City beat Yeovil Town earlier this month to advance in the League Cup for the first time in 18 years, and went on to draw the five-time European champions.

And with the fixture at St James Park sold out and due to be shown live on television, Tagg was quick to highlight the importance of cup games to the financial viability of clubs.

"You're budgeting almost 12 months prior and you're always trying to push because as I always say there are two ways of bankrupting a football club," he said.

"[You either] put too much into the playing side or not enough - and trying to find that balance is extremely difficult.

"So in these instances those games fill an awful lot of the gaps.

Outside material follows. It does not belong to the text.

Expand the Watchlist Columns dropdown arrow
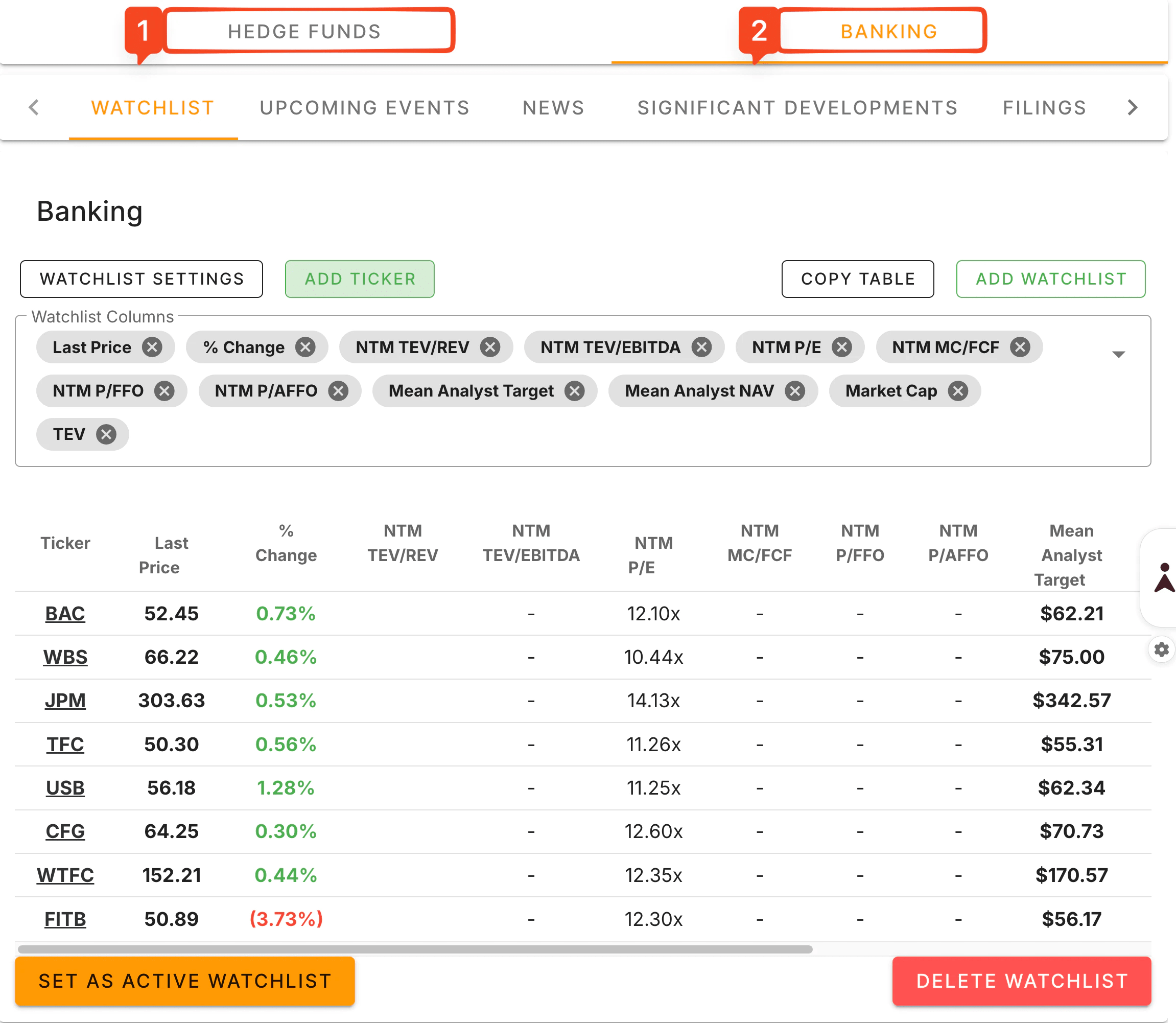 click(1119, 354)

"Putting money back into the playing side, putting money back into capital projects but also putting money back into the youth [system], all those things help considerably," Tagg continued.

The Grecians were on the brink of closure in May 2003 after they were relegated to the Conference with debts of £4m.

The club eventually went into the ownership of a fans' trust to save it from extinction, but many say their rise back to the Football League began when they drew Manchester United in the third round of the FA Cup in 2005.

City drew 0-0 at Old Trafford before losing 2-0 in the replay at St James Park thanks to goals from Cristiano Ronaldo and Wayne Rooney.

But of equal, if not more, importance than the result was the money gained from the games which enabled the club to pay off their debts and set the foundations to rise back up through the league.

"Hopefully we've become more professional [since the Manchester United game]," said Tagg.

"We've got an exceptionally professional football side with [manager] Paul Tisdale and [director of football] Steve Perryman, but also off the pitch I think we've improved dramatically and so has the trust.

"The important thing that we have maintained is the ethos.

"With a game like this - where there is so much to do over such a short period of time - to see volunteers, who are in and out of the club all the time, that is another thing which is extremely rewarding."

And Tagg added that he thought the St James crowd would be welcoming a strong Liverpool side: "This is a route through to Europe for Liverpool and I believe, as many others, that this will be a strong team that they bring here.

"And we'll be a winner either way. If they want to come here with a weakened team then OK.

"Manchester United brought a team worth £40m the first time, and then brought a team worth £140m the second time. We're not bothered either way."